In nearly every sentence, the active voice results in more direct writing. However, the passive voice has a purpose, too. Next, we’ll look at the reasons for each voice.
Reasons for active voice: The main reason for using the active voice is that it directly answers the readers’ question, “Who did what to whom?” It provides that information and in that order. As a result, the reader can more easily understand and remember the idea you wish to communicate.
Other reasons include the following:
In brief, the active voice follows the principles of direct writing.
Reasons for passive voice: The passive voice may be appropriate for two reasons:
First, the main reason for using the passive voice is to hide or de-emphasize the meaningful subject (the person or thing that did the main action described by the sentence). Instead, the passive voice emphasizes the person or thing on which the action was performed, as seen in 2a and 2b.
Example 2a, passive, emphasizes the material: “The material was first developed in the laboratory by researchers from Oslo.”
Example 2.b, active, emphasizes researchers: “Researchers from Oslo first developed the material in a laboratory.”
In both example 2a and example 2b, the main action is developed, making researchers the meaningful subject. Whereas the active voice sentence in 2b uses the meaningful subject as the grammatical subject, the passive voice sentence in 2a does not. If the writer wishes to focus on the material, and if the researchers are not important (or not at this point in the document), the writer might prefer the passive voice.
Scientific writing, regardless of the field, does not require the passive voice. This also applies to dissertation writing. The active voice is perfectly appropriate for describing the research methodology. The purpose of the research methodology is to describe what the researchers did to collect and analyze the data. Thus, the researchers are correct to use the active voice when describing their actions. Instead of writing
“The data were collected from six species of house sparrows,”
The researcher can write
“We collected data from six species of house sparrows.”
However, in many cases, the writer can revise the sentence to use the active voice without mentioning the researchers, as seen here:
“Six species of house sparrows provided the initial data for analysis.”
Second, the second reason for using the passive voice is to simplify and shorten the subject of the sentence so that the main verb is closer to the beginning of the sentence and easier to find, as seen below.
Example 3a, active voice sentence: “The decision whether to solicit for and hire a new personnel manager or to outsource those functions to an external agency consumed valuable work time.” (subject: 21 words)
Example 3b, passive voice sentence: “Valuable work time was consumed by the decision whether to solicit for and hire a new personnel manager or to outsource those functions to an external agency.” (subject: 3 words)
If we remove all the descriptive words from example 3a, it reads, “The decision consumed time.” Example 3a uses the meaningful subject (The decision whether to . . .) as the grammatical subject, and it focuses the readers’ attention on the main idea of the sentence. For these reasons, example 3a is more direct than example 3b. However, the subject contains 21 words, greatly delaying the reader from reaching the main verb.

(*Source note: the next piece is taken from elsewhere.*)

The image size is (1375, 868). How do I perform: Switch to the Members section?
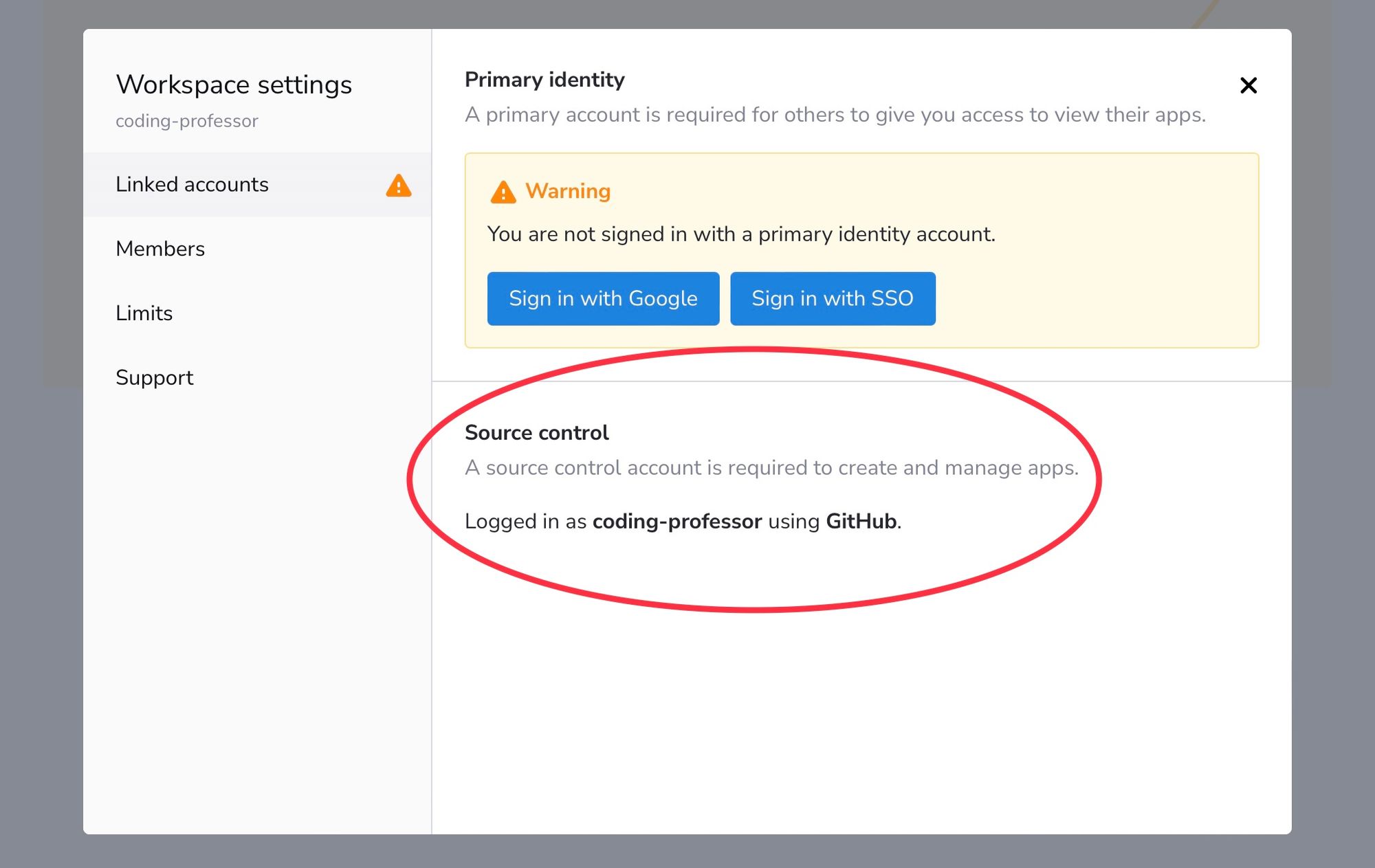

If we remove all the descriptive words from example 3b, it reads, “Time was consumed by the decision” Example 3b uses the object (Valuable work time) as the grammatical subject, forcing the meaningful subject to the end of the sentence. However, the grammatical subject contains only 3 words, so the reader can reach the main verb more quickly.
Examine every passive voice sentence carefully to make sure it is the better choice. Other than in these two cases, the active voice will generally produce better, more direct writing.